(Excerpt from a dataset)
— START —
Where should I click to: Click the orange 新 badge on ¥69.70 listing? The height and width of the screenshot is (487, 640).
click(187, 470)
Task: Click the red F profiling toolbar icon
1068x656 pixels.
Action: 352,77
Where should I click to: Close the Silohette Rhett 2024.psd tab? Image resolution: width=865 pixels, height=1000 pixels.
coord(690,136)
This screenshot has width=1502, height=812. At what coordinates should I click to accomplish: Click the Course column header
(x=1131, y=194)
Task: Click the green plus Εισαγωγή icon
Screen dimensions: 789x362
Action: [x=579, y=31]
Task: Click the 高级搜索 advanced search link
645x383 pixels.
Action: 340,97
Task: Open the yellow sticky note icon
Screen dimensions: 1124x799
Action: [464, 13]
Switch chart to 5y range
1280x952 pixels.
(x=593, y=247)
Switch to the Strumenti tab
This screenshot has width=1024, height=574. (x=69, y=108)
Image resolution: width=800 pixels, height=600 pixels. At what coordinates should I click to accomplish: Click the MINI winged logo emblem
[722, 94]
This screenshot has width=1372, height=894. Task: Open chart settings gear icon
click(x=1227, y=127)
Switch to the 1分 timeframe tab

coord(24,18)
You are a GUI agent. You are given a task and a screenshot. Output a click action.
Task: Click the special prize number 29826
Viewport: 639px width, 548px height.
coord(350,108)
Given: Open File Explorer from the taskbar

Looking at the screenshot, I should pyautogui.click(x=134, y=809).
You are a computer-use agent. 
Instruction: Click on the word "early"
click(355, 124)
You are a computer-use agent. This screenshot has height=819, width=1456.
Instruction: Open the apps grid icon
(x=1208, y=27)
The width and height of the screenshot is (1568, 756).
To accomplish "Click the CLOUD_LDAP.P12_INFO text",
— END —
Reproduce all of the items with "Instruction" renamed to "Directive" and every other part left unchanged.

Answer to the exercise →
Where should I click to: Click the orange 新 badge on ¥69.70 listing? The height and width of the screenshot is (487, 640).
click(187, 470)
Task: Click the red F profiling toolbar icon
1068x656 pixels.
Action: 352,77
Where should I click to: Close the Silohette Rhett 2024.psd tab? Image resolution: width=865 pixels, height=1000 pixels.
coord(690,136)
This screenshot has width=1502, height=812. At what coordinates should I click to accomplish: Click the Course column header
(x=1131, y=194)
Task: Click the green plus Εισαγωγή icon
Screen dimensions: 789x362
Action: [x=579, y=31]
Task: Click the 高级搜索 advanced search link
645x383 pixels.
Action: 340,97
Task: Open the yellow sticky note icon
Screen dimensions: 1124x799
Action: [464, 13]
Switch chart to 5y range
1280x952 pixels.
(x=593, y=247)
Switch to the Strumenti tab
This screenshot has width=1024, height=574. (x=69, y=108)
Image resolution: width=800 pixels, height=600 pixels. At what coordinates should I click to accomplish: Click the MINI winged logo emblem
[722, 94]
This screenshot has width=1372, height=894. Task: Open chart settings gear icon
click(x=1227, y=127)
Switch to the 1分 timeframe tab

coord(24,18)
You are a GUI agent. You are given a task and a screenshot. Output a click action.
Task: Click the special prize number 29826
Viewport: 639px width, 548px height.
coord(350,108)
Given: Open File Explorer from the taskbar

Looking at the screenshot, I should pyautogui.click(x=134, y=809).
You are a computer-use agent. 
Directive: Click on the word "early"
click(355, 124)
You are a computer-use agent. This screenshot has height=819, width=1456.
Directive: Open the apps grid icon
(x=1208, y=27)
The width and height of the screenshot is (1568, 756).
To accomplish "Click the CLOUD_LDAP.P12_INFO text",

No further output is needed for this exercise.